### TASK STATEMENT
Line by line, copy the entries exactly, excluding the pictures.

### EXTRACTED ENTRIES
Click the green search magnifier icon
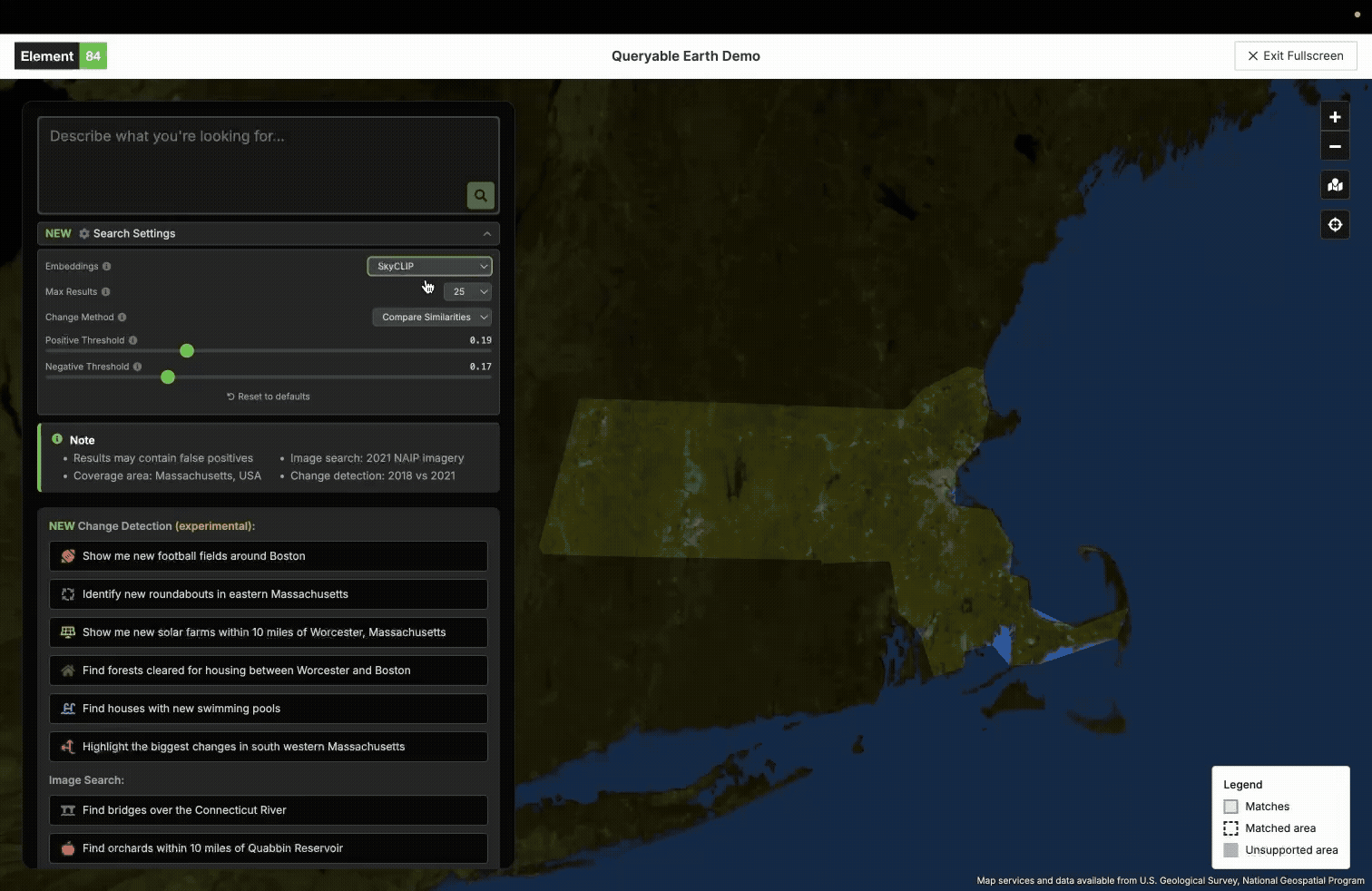The width and height of the screenshot is (1372, 891). point(480,195)
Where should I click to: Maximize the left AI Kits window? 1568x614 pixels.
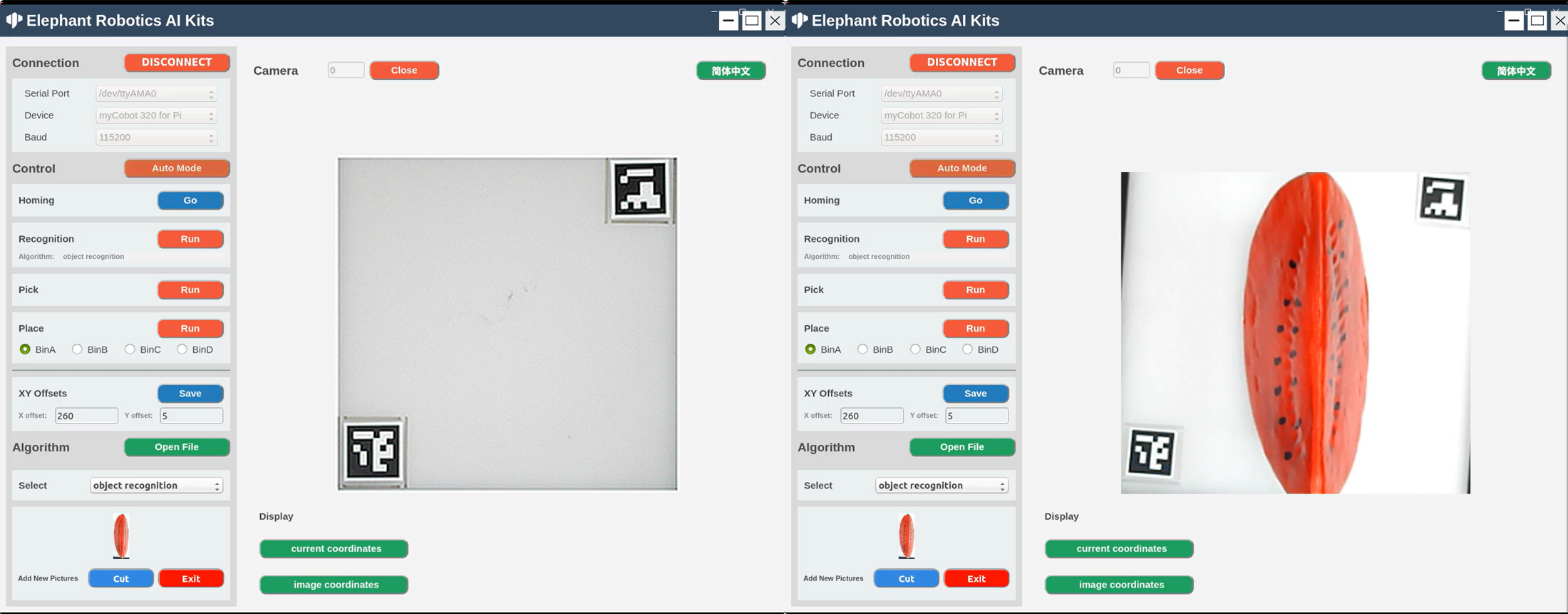(751, 21)
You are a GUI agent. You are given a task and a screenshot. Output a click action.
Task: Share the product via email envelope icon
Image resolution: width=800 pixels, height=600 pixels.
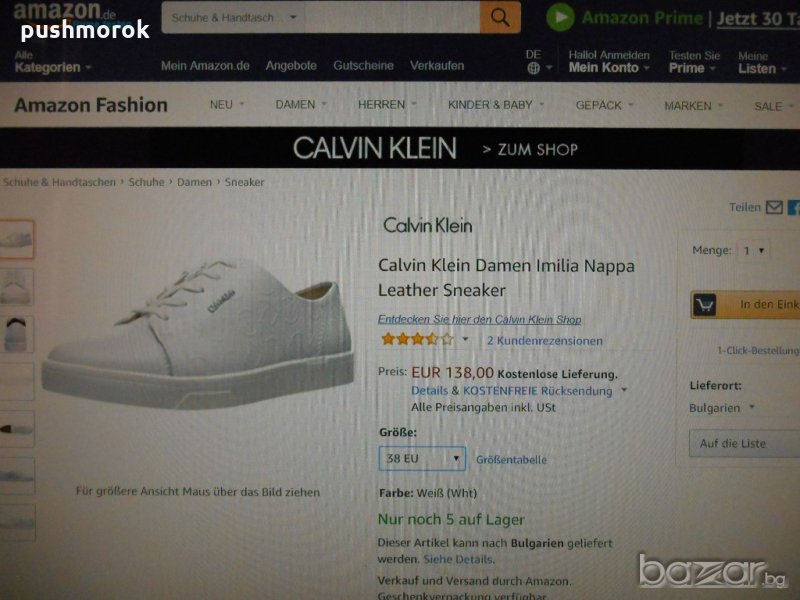coord(774,207)
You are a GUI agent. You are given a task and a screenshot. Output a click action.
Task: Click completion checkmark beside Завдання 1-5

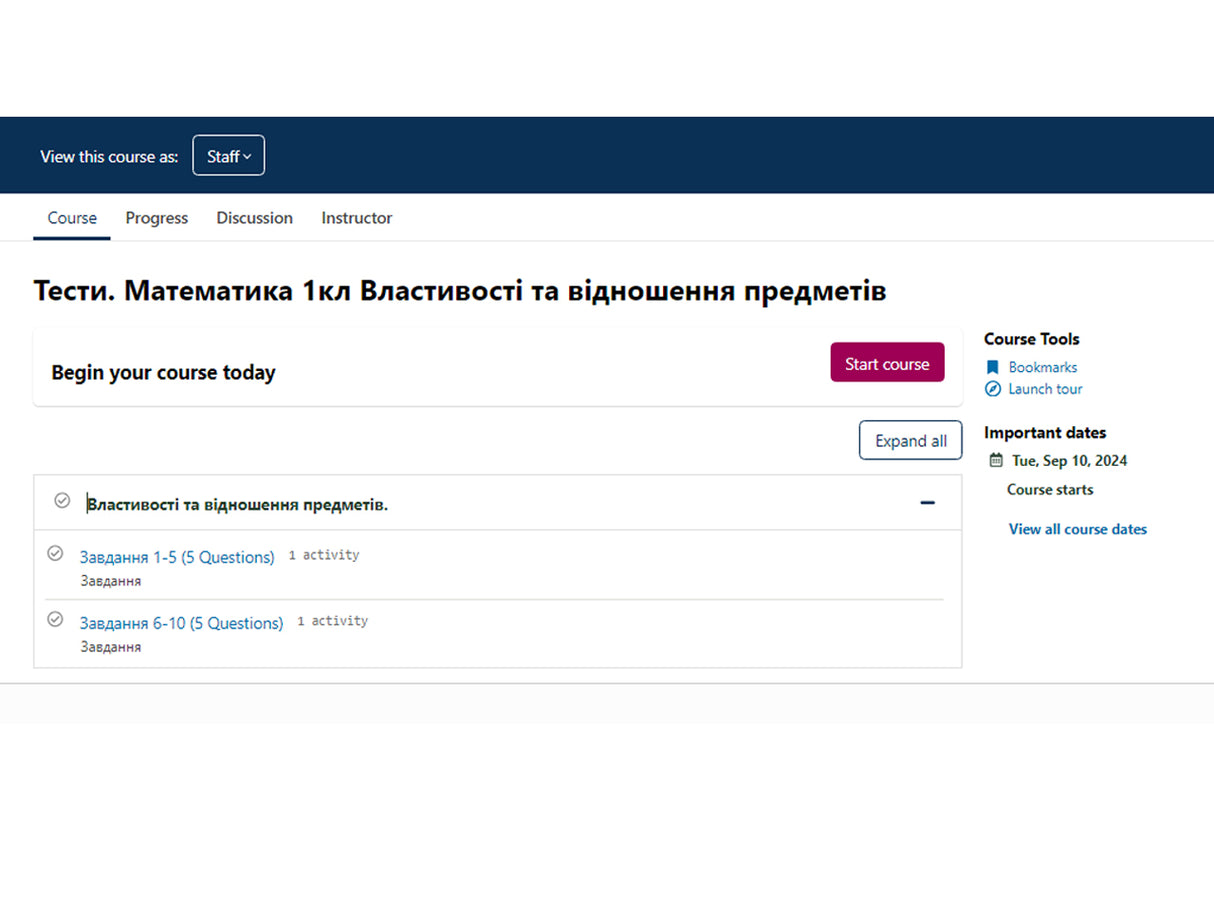(56, 553)
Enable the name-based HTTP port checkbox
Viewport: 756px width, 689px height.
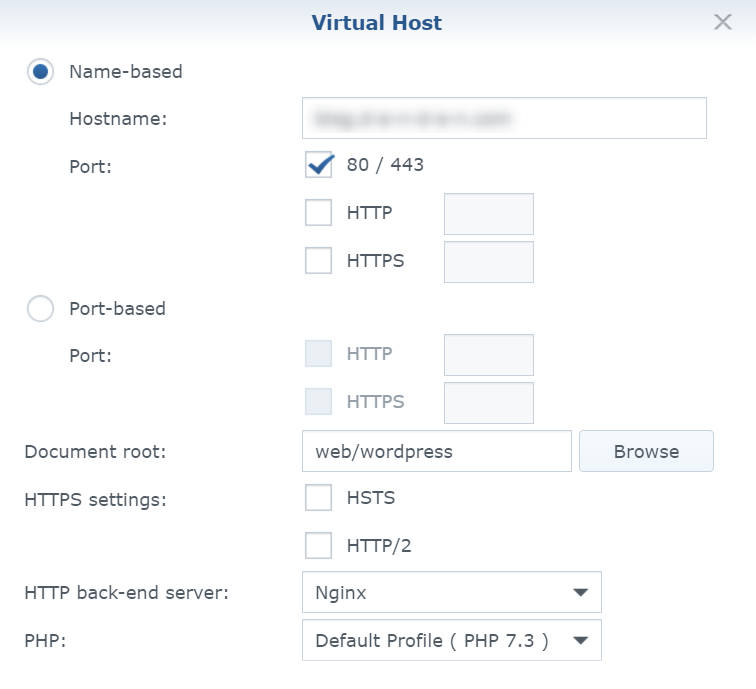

### OUTPUT
Click the green search magnifier icon
The width and height of the screenshot is (1372, 891). point(480,195)
Where should I click to: Maximize the left AI Kits window? 1568x614 pixels.
(751, 21)
You are a GUI agent. You are given a task and a screenshot. Output a click action.
Task: Share the product via email envelope icon
Image resolution: width=800 pixels, height=600 pixels.
coord(774,207)
You are a GUI agent. You are given a task and a screenshot. Output a click action.
Task: Click completion checkmark beside Завдання 1-5

(56, 553)
Enable the name-based HTTP port checkbox
Viewport: 756px width, 689px height.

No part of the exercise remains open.